*TASK REQUIREMENTS:* Continue the biography of the Korean martial artist Paek Tongsu, starting right after its last sentence.

*QUOTED PASSAGE:*
--

- Hangul: 백동수
- Hanja: 白東脩
- RR: Baek Dongsu
- MR: Paek Tongsu

Art name
- Hangul: 야뇌, 인재
- Hanja: 野餒, 靭齋
- RR: Yanoe, Injae
- MR: Yanoe, Injae

Courtesy name
- Hangul: 영숙
- Hanja: 永叔
- RR: Yeongsuk
- MR: Yŏngsuk

= Paek Tongsu =

Korean martial artist (1743–1816)

Paek Tongsu or Baek Dong-soo (1743–1816) was a Korean martial artist and swordsman of the Suwon Baek clan. He became a folk hero when his group protected King Jeongjo from assassination attempts. He was known as the best warrior in Joseon. He was of low social class because he was a Seo-er (child of a concubine).

==History==
In 1771, he passed the military service examination but the Joseon government didn't hire him. Given the social climate of the time included discrimination based on social status. In 1773, he gave up on getting an official position and left Seoul to live in seclusion, hiding in a rural village Inje in Gangwon.

In 1788, at the age of 45, Paek Dong-soo was appointed to a government position as the head of the Royal Guards by King Jeongjo, who had just ascended to the throne. From then on, Paek Dong-soo trained elite soldiers for the king while serving as his personal guard. In 1789, King Jeongjo ordered Paek Dong-soo and his two friends, Yi Deok-mu and Park Jae-ga, to write a book on martial arts. Within a year, they completed Muyedobotongji. That book is considered a classic work that combines the best martial arts techniques from across East Asia, featuring detailed illustrations and explanations. It is highly regarded both as literary and as a stand-alone instruction manual East Asian martial arts.

--

*COLLECTED DATA:*
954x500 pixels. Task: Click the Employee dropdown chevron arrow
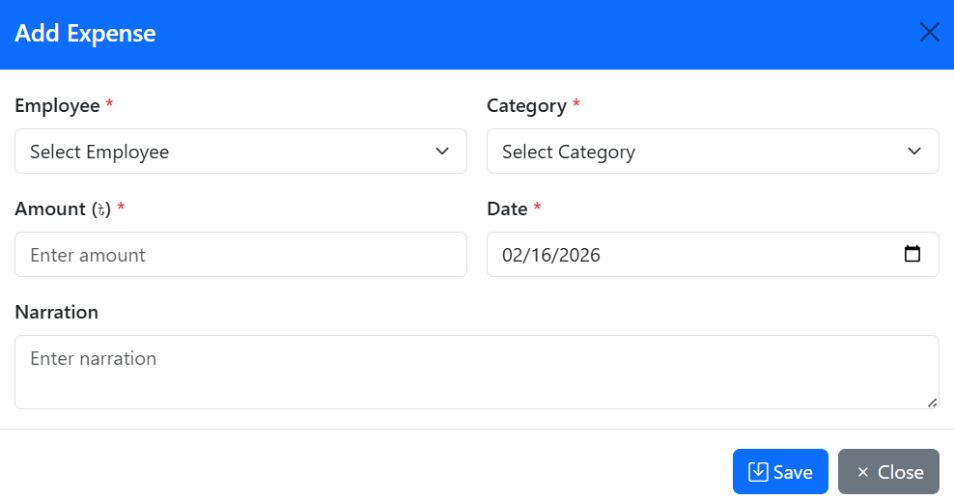[442, 152]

--

*TASK RESPONSE:*
==In popular culture==
His life became the basis for the Korean comic book "Honorable Baek Dong-soo" written by Lee Jae-hoon which was turned into a television series.

===Film and television===
He was portrayed by Ji Chang-wook and Yeo Jin-goo in the 2011 SBS TV series Warrior Baek Dong-soo.
He was portrayed by Oh Ji-ho in 2012 film The Grand Heist.

===Literature===
The 2010 comic Honorable Baek Dong-soo by Lee Jae-heon, the series is about how Joseon historical figure Baek Dong-soo grew to become a swordsman and folk hero.

==Family==
- Father:
  - Paek Sa-goeng (백사굉, 白師宏; 1721–1792)
    - Younger brother: Paek Dong-gan
- Wife: Lady, of the Jinju Yu clan (부인 진주 유씨, 夫人 晉州 柳氏; 1738–1790)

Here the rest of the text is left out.